Cette dernière exultait quand le roi partit : elle tenait sa vengeance, et quelle vengeance ! Jamais elle n’avait été aussi machiavélique. Le temps serait son meilleur allié. Elle n’avait plus qu’à faire preuve de patience.
Peu après son retour de la Forêt Maudite, la reine annonça à son époux qu’elle attendait un heureux événement.
Neuf mois plus tard, la reine donna naissance à une fille que le couple appela Luxa.
Pendant quinze ans, le Roi et la Reine vécurent heureux et comblés, émerveillés par la beauté, la grâce et la joie de vivre de leur fille.
Mais le jour de son quinzième anniversaire, Luxa sombra dans une mélancolie que rien ne parvint à distraire. Plus le temps passait, plus la jeune fille devenait taciturne, s’enfonçant dans un silence douloureux.
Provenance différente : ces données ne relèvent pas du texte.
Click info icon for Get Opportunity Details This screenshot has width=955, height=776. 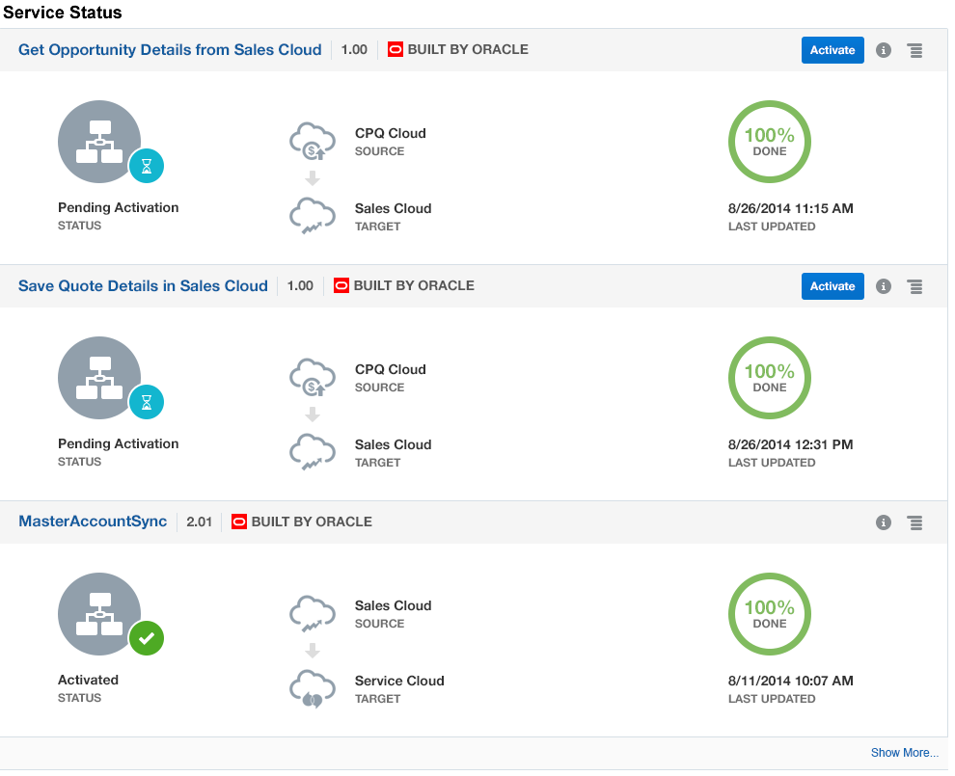tap(883, 50)
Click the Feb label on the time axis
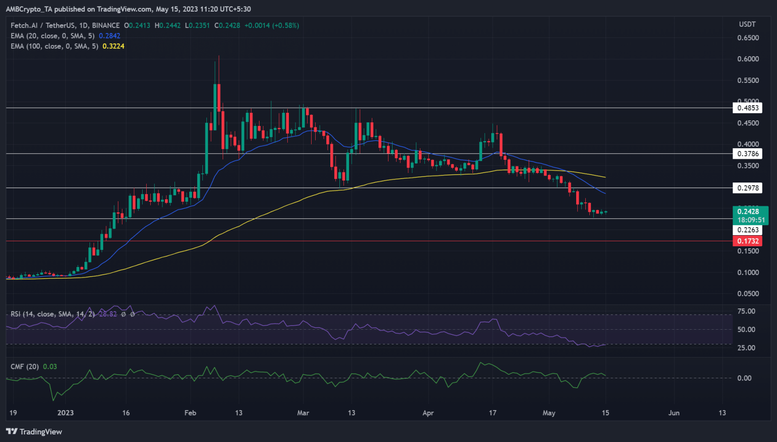 (190, 413)
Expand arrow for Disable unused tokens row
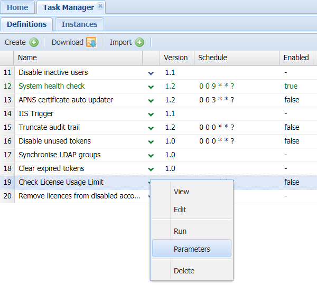Screen dimensions: 317x285 point(151,141)
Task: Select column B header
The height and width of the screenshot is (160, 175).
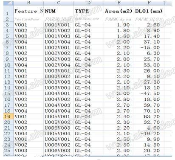Action: click(x=28, y=3)
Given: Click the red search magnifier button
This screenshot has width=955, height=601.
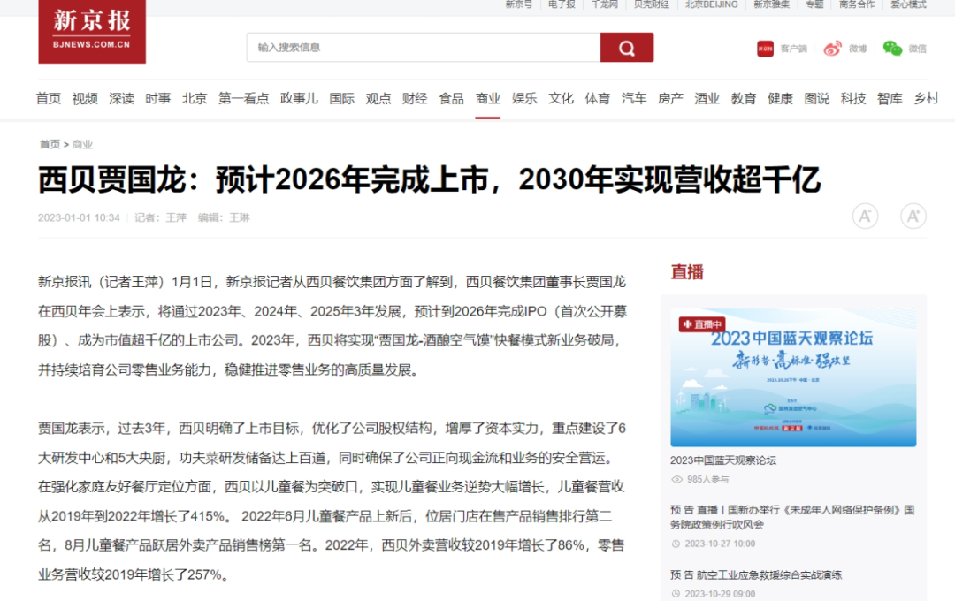Looking at the screenshot, I should click(626, 48).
Le roi, submergé par le bonheur d’être père et de voir sa femme heureuse, avait fini par oublier la prédiction de la Sorcière Noire. Il n’avait effectué aucune démarche pour trouver un remède contre cette malédiction.
Impuissant et désemparé, il vit sa femme et sa fille sombrer peu à peu dans un chagrin sans fond.